When sending any message (request or reply) that contains an eligible large data chunk, the XDR encoding routine avoids moving the data into the XDR stream. Instead, it does not encode the data portion, but records the address and size of each chunk in a separate "read chunk list" encoded within RPC RDMA transport-specific headers. Such chunks will be transferred via RDMA Read operations initiated by the receiver.
When the read chunks are to be moved via RDMA, the memory for each chunk is registered. This registration may take place within XDR itself, providing for full transparency to upper layers, or it may be performed by any other specific local implementation.

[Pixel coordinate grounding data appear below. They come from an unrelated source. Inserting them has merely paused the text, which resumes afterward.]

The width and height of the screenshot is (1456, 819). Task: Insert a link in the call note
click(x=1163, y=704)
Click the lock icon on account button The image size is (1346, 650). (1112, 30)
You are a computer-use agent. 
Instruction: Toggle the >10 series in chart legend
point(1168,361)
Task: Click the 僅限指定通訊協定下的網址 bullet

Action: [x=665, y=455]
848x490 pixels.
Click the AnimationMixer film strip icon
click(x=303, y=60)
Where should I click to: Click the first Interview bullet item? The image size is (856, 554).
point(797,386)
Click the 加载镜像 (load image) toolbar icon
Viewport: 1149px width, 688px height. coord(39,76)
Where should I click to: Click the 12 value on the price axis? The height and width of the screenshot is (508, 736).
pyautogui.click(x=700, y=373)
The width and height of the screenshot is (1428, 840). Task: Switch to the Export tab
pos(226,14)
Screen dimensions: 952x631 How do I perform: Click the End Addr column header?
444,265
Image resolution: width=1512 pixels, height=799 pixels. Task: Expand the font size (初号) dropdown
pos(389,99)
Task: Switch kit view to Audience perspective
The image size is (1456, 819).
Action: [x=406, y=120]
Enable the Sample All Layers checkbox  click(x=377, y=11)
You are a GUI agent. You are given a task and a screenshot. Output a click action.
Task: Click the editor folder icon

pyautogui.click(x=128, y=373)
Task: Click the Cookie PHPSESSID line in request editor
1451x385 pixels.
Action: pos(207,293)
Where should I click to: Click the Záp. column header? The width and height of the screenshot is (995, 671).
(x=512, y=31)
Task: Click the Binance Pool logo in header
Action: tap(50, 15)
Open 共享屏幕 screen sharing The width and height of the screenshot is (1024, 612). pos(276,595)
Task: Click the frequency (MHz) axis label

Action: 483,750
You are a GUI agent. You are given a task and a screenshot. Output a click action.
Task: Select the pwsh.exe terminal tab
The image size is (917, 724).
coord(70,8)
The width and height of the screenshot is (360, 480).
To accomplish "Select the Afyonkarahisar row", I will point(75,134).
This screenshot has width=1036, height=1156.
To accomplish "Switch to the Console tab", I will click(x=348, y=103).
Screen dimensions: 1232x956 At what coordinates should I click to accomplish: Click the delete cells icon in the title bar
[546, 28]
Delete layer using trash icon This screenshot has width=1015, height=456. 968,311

Additionally, when making an RPC call that can result in bulk data transferred in the reply, write chunks MAY be provided to accept the data directly via RDMA Write. These write chunks will therefore be pre-filled by the RPC server prior to responding, and XDR decode of the data at the client will not be required. These chunks undergo a similar registration and advertisement via "write chunk lists" built as a part of XDR encoding.
Some RPC client implementations are not able to determine where an RPC call's results reside during the "encode" phase. This makes it difficult or impossible for the RPC client layer to encode the write chunk list at the time of building the request. In this case, it is difficult for the RPC implementation to provide transparency to the RPC consumer, which may require recoding to provide result information at this earlier stage.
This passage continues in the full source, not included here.